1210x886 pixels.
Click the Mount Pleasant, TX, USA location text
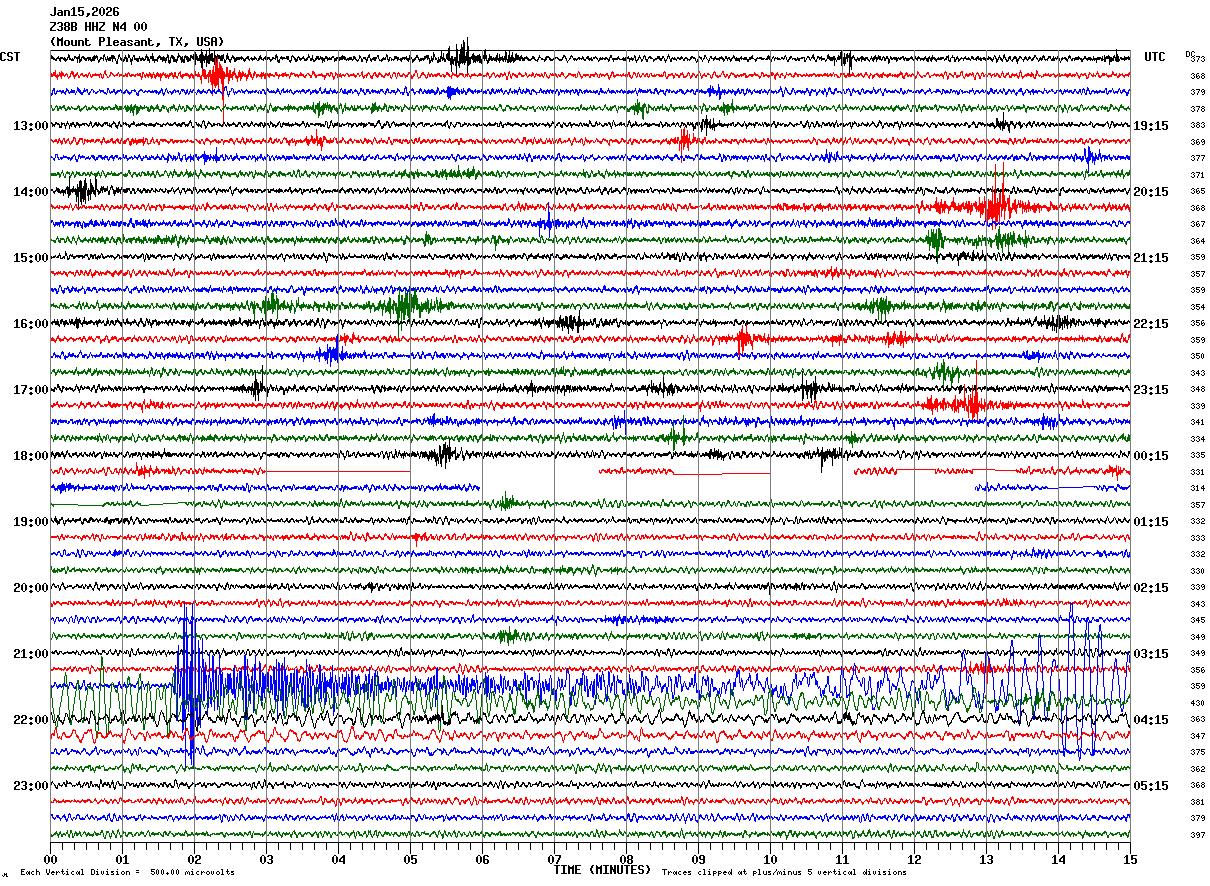point(137,42)
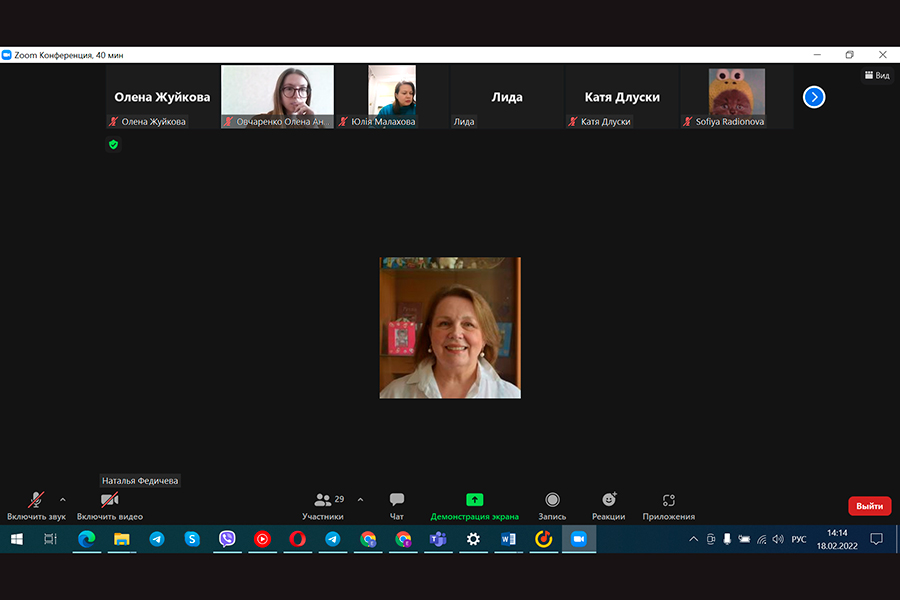Expand hidden system tray icons arrow

(x=693, y=539)
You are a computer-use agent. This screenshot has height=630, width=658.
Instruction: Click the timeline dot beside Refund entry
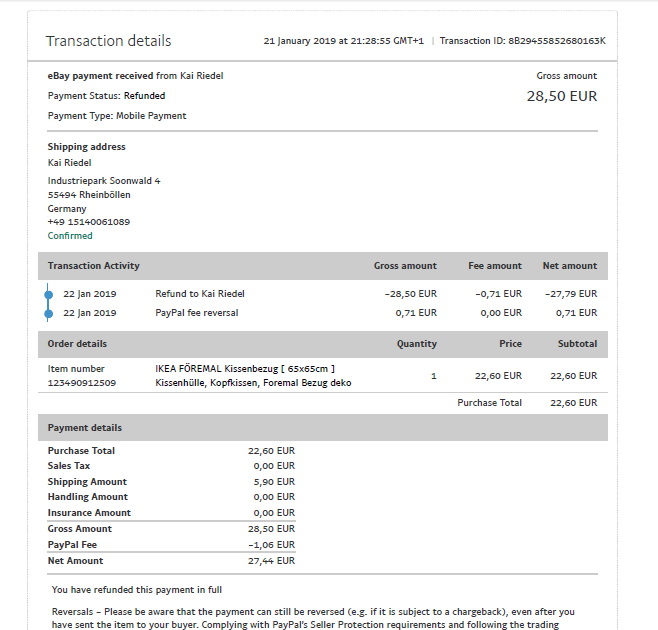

> **Description of the task**: Reproduce all of the records above word for word, leaving out the pictures.

> **Answer**:
1210x886 pixels.
Click the Mount Pleasant, TX, USA location text
point(137,42)
Expand hidden system tray icons arrow

(x=693, y=539)
You are a computer-use agent. This screenshot has height=630, width=658.
Instruction: Click the timeline dot beside Refund entry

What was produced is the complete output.